Chapter 3

Chapter

Three

CLAYTON

Clayton had been wrong. People didn't stop talking when they entered the bar. Instead, the whole room flew into chaos as everyone tried to escape by any means available to them.

One enterprising fellow dove between Clayton's legs—probably because he was blocking the door—so, of course, Clayton sat on him.

“If you value your lives, you'll sit your butts back in your seats!” Eira's voice rang out. “This guardian has some questions for you lot.”

Clayton had never felt so in charge before.

He found he quite liked it. “Gentlemen. And gender unknown person...” He gestured toward the person to draw closer, and when they refused to budge, he whisper-yelled, “Could I trouble you for your pronouns?” They scowled at him and gave him the finger, so Clayton bowed and proceeded to pretend that nothing had happened.

“Everyone, I am here to question you all about some missing toys.”

The entire room, including Eira, gaped at him.

“That is to say, several things have, ah, turned up missing... in this part of town, right?” The last bit was directed at Eira for confirmation. Perhaps he should have gathered more details before entering the bar.

Eira sighed and took over. “Half of the people on the west end are missing some of their personal effects. Random things, watches, eggbeaters... toys.” She threw an irritated look at Clayton.

“Most of the missing items are worthless, but some have sentimental value.

You lot have been pushing the good folks of this town around for too long, but that stops right now.

Someone who matters actually cares about what's going on down here for a change. Now, one of you had better start talking, fast, or this guardian is going to level this hovel to the ground, and some of you might even be lucky enough to survive the experience—if in pieces.” Satisfied she got her point across, she crossed her arms over her chest and waited.

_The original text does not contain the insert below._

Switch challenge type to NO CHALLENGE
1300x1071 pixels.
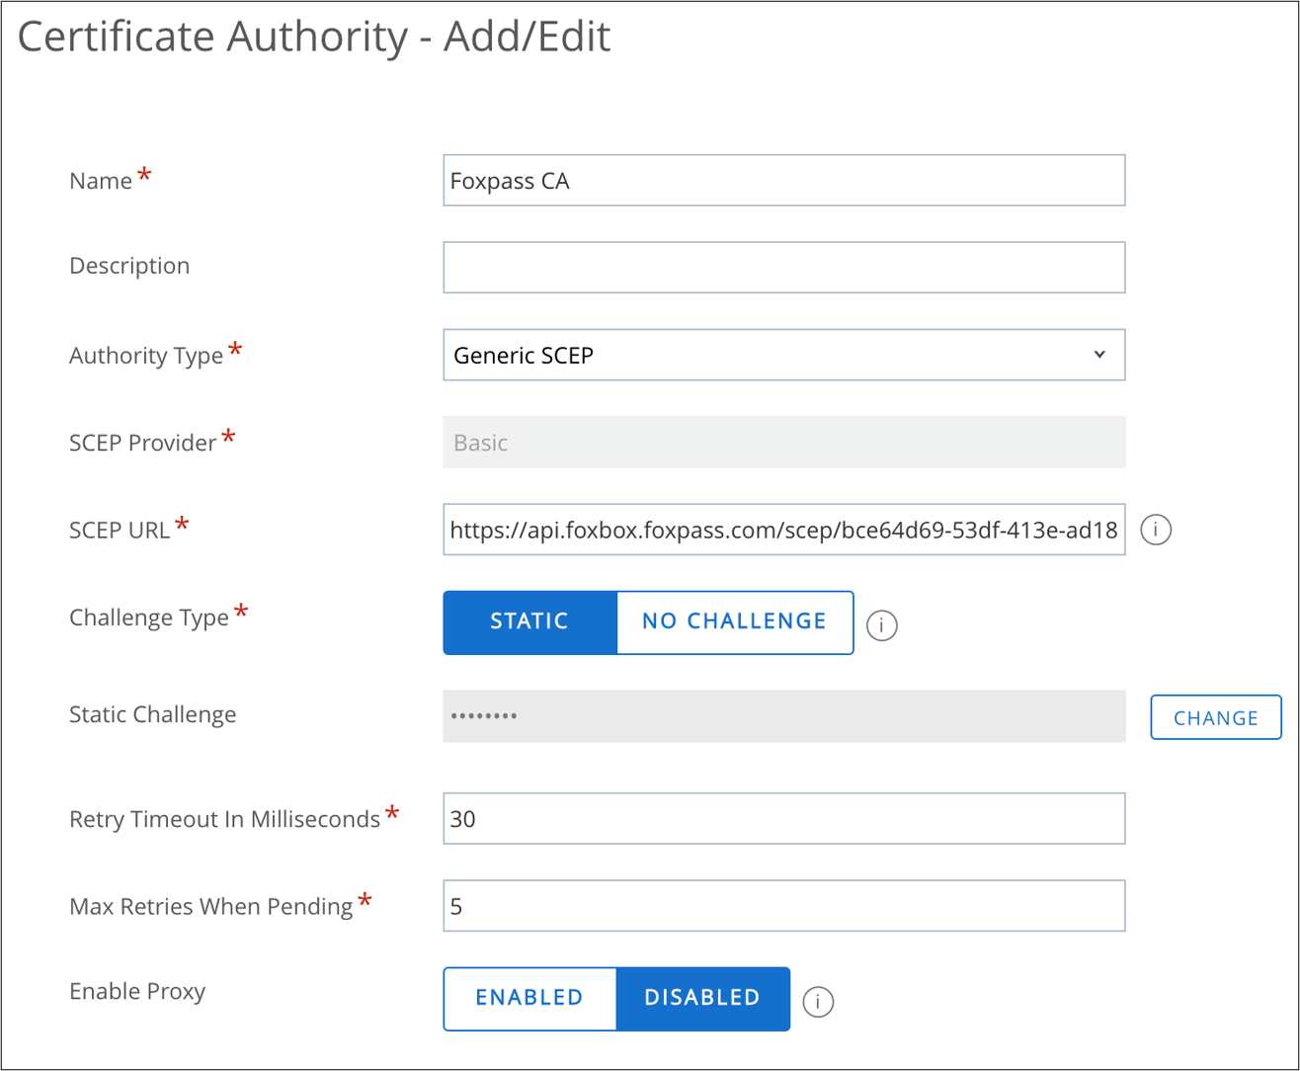coord(734,621)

Hearing her rousing speech made Clayton almost believe he was capable of such things.

He could probably manage to turn over a table if he really exerted himself.

They did look terribly sturdy and dense, though.

Definitely a chair at the very least. The occupants of the room seemed immune to the speech, and their dirty faces looked everywhere but at Clayton.

Clayton leaned back and gave his best man spreading pose—courtesy of hours spent watching Marshall and Jack lounge around the chapter house. Clayton’s squirming chair didn’t make it easy on him, but he managed a reasonable facsimile.

Well, Clayton thought he’d done a good job, but no one else seemed to be impressed.

“No one?” Clayton sighed.

How frustrating. This sort of thing never happened to Marshall. The most Clayton had ever seen him need to do was...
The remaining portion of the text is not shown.